The entries are given below. Output each one unchanged.

Stored data
----------
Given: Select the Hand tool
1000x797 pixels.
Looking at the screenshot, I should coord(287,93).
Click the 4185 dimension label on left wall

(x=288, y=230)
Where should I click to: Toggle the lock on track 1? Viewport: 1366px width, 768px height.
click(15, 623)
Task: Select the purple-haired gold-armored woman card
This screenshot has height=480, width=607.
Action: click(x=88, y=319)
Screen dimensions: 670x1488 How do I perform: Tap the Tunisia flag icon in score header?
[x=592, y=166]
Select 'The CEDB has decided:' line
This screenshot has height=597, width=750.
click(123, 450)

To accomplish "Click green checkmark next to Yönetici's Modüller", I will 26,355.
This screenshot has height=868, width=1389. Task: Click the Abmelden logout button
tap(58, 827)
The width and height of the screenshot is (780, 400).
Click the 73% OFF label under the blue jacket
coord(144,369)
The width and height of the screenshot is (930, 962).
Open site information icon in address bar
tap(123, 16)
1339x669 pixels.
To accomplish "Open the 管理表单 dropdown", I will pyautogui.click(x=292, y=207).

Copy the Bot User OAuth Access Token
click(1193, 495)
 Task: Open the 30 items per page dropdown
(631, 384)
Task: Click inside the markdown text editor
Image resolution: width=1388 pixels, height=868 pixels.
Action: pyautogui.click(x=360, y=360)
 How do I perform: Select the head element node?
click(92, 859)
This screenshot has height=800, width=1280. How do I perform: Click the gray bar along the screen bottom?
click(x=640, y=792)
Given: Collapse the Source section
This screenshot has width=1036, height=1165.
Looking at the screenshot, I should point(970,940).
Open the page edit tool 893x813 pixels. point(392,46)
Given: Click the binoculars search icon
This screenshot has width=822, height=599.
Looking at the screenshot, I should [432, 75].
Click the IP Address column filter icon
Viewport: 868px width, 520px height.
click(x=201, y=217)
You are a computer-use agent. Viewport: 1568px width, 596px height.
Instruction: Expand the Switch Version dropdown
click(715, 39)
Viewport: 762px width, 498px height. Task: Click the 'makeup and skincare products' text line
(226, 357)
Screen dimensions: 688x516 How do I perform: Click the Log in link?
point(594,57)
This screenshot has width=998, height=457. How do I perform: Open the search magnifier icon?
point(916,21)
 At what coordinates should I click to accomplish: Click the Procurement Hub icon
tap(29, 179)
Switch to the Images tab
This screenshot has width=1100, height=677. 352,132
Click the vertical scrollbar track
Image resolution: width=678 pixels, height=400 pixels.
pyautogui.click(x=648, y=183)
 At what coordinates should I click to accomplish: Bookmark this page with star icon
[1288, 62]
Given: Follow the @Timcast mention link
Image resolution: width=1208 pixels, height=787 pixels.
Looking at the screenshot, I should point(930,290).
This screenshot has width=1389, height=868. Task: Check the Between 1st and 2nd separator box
----------
▶ _YOUR SOLUTION_:
Given: Select the Hand tool
1000x797 pixels.
Looking at the screenshot, I should coord(287,93).
Click the 4185 dimension label on left wall

(x=288, y=230)
Where should I click to: Toggle the lock on track 1? Viewport: 1366px width, 768px height.
click(15, 623)
Task: Select the purple-haired gold-armored woman card
This screenshot has height=480, width=607.
Action: click(x=88, y=319)
Screen dimensions: 670x1488 How do I perform: Tap the Tunisia flag icon in score header?
[x=592, y=166]
Select 'The CEDB has decided:' line
This screenshot has height=597, width=750.
click(123, 450)

To accomplish "Click green checkmark next to Yönetici's Modüller", I will 26,355.
This screenshot has height=868, width=1389. Task: Click the Abmelden logout button
tap(58, 827)
The width and height of the screenshot is (780, 400).
Click the 73% OFF label under the blue jacket
coord(144,369)
The width and height of the screenshot is (930, 962).
Open site information icon in address bar
tap(123, 16)
1339x669 pixels.
To accomplish "Open the 管理表单 dropdown", I will pyautogui.click(x=292, y=207).

Copy the Bot User OAuth Access Token
click(1193, 495)
 Task: Open the 30 items per page dropdown
(631, 384)
Task: Click inside the markdown text editor
Image resolution: width=1388 pixels, height=868 pixels.
Action: pyautogui.click(x=360, y=360)
 How do I perform: Select the head element node?
click(92, 859)
This screenshot has height=800, width=1280. How do I perform: Click the gray bar along the screen bottom?
click(x=640, y=792)
Given: Collapse the Source section
This screenshot has width=1036, height=1165.
Looking at the screenshot, I should point(970,940).
Open the page edit tool 893x813 pixels. point(392,46)
Given: Click the binoculars search icon
This screenshot has width=822, height=599.
Looking at the screenshot, I should [432, 75].
Click the IP Address column filter icon
Viewport: 868px width, 520px height.
click(x=201, y=217)
You are a computer-use agent. Viewport: 1568px width, 596px height.
Instruction: Expand the Switch Version dropdown
click(715, 39)
Viewport: 762px width, 498px height. Task: Click the 'makeup and skincare products' text line
(226, 357)
Screen dimensions: 688x516 How do I perform: Click the Log in link?
point(594,57)
This screenshot has width=998, height=457. How do I perform: Open the search magnifier icon?
point(916,21)
 At what coordinates should I click to accomplish: Click the Procurement Hub icon
tap(29, 179)
Switch to the Images tab
This screenshot has width=1100, height=677. 352,132
Click the vertical scrollbar track
Image resolution: width=678 pixels, height=400 pixels.
pyautogui.click(x=648, y=183)
 At what coordinates should I click to accomplish: Bookmark this page with star icon
[1288, 62]
Given: Follow the @Timcast mention link
Image resolution: width=1208 pixels, height=787 pixels.
Looking at the screenshot, I should point(930,290).
This screenshot has width=1389, height=868. Task: Check the Between 1st and 2nd separator box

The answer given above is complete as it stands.